====== Extracted information
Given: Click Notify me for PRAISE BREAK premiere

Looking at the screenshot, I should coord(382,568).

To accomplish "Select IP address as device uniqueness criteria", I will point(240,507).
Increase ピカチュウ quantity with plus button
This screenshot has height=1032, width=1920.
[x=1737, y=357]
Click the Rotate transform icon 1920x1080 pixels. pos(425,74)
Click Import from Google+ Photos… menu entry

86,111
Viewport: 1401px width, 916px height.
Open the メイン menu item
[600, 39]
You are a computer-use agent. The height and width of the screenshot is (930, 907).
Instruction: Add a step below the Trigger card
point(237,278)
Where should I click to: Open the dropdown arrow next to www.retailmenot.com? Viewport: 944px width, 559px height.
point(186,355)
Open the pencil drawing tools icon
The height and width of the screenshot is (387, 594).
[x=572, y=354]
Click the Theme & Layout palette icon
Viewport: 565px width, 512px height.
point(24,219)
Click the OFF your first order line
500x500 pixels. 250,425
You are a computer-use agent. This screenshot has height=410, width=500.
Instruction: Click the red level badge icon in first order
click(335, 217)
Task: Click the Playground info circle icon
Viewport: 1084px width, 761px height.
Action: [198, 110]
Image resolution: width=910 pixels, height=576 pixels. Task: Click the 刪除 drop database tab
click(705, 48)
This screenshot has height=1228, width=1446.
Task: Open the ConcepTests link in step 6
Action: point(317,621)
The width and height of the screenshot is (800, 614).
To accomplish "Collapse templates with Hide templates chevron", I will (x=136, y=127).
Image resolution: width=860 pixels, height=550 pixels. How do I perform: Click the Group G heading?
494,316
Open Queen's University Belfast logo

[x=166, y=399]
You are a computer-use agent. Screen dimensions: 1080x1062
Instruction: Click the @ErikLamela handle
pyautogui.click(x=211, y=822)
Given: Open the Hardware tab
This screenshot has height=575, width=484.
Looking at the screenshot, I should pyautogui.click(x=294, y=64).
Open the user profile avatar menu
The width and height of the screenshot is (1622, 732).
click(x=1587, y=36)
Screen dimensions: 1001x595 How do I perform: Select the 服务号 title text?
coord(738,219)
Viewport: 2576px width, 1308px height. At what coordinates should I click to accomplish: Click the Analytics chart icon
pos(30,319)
============
— Work item —
Copy each line above that has the word "will".

— Answer box —
To accomplish "Select IP address as device uniqueness criteria", I will point(240,507).
To accomplish "Collapse templates with Hide templates chevron", I will (x=136, y=127).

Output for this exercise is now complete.